(Exercise instructions):
**a)** Please reproduce the passage from the article on the Otterburn training from "The soldiers spent the" up to and including "training to continue.".
**b)** In the article on the Otterburn training, what are the NLAW's two modes?

The soldiers spent three weeks training on Otterburn ranges ahead of a multinational exercise in Kenya.

Soldiers from 1st Battalion The Duke of Lancaster's Regiment have been training in Northumberland ahead of a multinational exercise in January.

Over three weeks on ranges in Otterburn, the troops have conducted heavy carries, gunner skills tests, javelin tactics and learned about their secondary weapons system - the NLAW (next generation light anti-tank weapon).

Soldiers are not often given the chance to fire an NLAW, as they are expensive weapons.

Sergeant Dale Stonehewer, 1 LANCS Anti-Tank Platoon, told Forces News the soldiers fired the weapon 200 metres, although it can fire "at 600 metres on a static target, 400 metres on a moving target".

"The weapon system itself is soft launch so we have no recoil," he said.

"It has two modes; it has direct attack and over-top attack.

"What happens is, on the direct, the round will project from the tube itself and it will fire directly at the target, the OTA that we have on it, the other method of firing, the round fires slightly above the target itself then the round projects into the target."

The soldiers spent the summer conducting COVID-19 tests, with thousands still involved in the mass coronavirus testing pilot in Liverpool.

For the platoon, it has been crucial for ordinary training to continue.

The NLAW fires at 600 metres on a static target and 400 metres on a moving target.

Colour Sergeant James Burke, 1 LANCS Anti-Tank Platoon, said: "While COVID and everything was on and the mobile testing, we were sort of dispersed training, so lads were doing a lot of online stuff on the Army Knowledge Exchange and the Defence Connect and all that sort of stuff.

(Dataset):
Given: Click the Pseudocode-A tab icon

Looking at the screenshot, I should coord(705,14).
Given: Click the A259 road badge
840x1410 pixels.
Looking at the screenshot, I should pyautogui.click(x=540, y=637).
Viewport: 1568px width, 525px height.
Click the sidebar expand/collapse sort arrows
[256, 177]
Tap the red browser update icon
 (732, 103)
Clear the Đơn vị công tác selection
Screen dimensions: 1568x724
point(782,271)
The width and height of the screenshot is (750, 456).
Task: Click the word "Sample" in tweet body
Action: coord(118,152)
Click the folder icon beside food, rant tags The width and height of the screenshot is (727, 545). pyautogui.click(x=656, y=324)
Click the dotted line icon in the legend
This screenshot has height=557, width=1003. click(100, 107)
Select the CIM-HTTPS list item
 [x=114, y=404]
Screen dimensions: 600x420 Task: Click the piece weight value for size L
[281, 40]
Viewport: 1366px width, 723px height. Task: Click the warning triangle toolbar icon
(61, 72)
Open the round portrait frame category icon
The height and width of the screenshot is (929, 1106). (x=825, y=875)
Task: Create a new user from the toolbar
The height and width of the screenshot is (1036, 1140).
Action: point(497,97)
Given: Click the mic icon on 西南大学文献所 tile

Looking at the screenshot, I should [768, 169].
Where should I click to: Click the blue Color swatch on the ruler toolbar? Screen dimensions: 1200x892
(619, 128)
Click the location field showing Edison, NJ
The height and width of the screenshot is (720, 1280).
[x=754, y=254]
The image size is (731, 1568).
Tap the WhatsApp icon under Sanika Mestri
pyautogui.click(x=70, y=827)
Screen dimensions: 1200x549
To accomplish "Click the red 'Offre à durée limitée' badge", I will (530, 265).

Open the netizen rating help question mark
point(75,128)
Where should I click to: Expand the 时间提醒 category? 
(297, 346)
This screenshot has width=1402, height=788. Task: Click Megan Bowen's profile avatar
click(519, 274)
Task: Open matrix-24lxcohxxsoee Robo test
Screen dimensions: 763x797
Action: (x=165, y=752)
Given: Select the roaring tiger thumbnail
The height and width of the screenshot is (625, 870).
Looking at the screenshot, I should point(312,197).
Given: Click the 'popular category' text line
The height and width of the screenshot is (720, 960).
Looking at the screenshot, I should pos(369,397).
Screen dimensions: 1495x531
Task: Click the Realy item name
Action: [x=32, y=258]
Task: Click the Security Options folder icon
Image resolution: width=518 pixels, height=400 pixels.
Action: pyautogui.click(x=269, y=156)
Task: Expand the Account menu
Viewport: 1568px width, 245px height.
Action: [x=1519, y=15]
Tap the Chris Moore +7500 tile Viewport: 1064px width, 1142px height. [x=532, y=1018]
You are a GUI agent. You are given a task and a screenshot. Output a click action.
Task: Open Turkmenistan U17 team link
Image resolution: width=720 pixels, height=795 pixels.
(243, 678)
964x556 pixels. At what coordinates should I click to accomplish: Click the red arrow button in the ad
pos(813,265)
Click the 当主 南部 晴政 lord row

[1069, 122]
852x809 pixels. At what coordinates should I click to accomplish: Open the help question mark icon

(Answers to the exercise):
**a)**
The soldiers spent the summer conducting COVID-19 tests, with thousands still involved in the mass coronavirus testing pilot in Liverpool.

For the platoon, it has been crucial for ordinary training to continue.

**b)** Direct attack and over-top attack.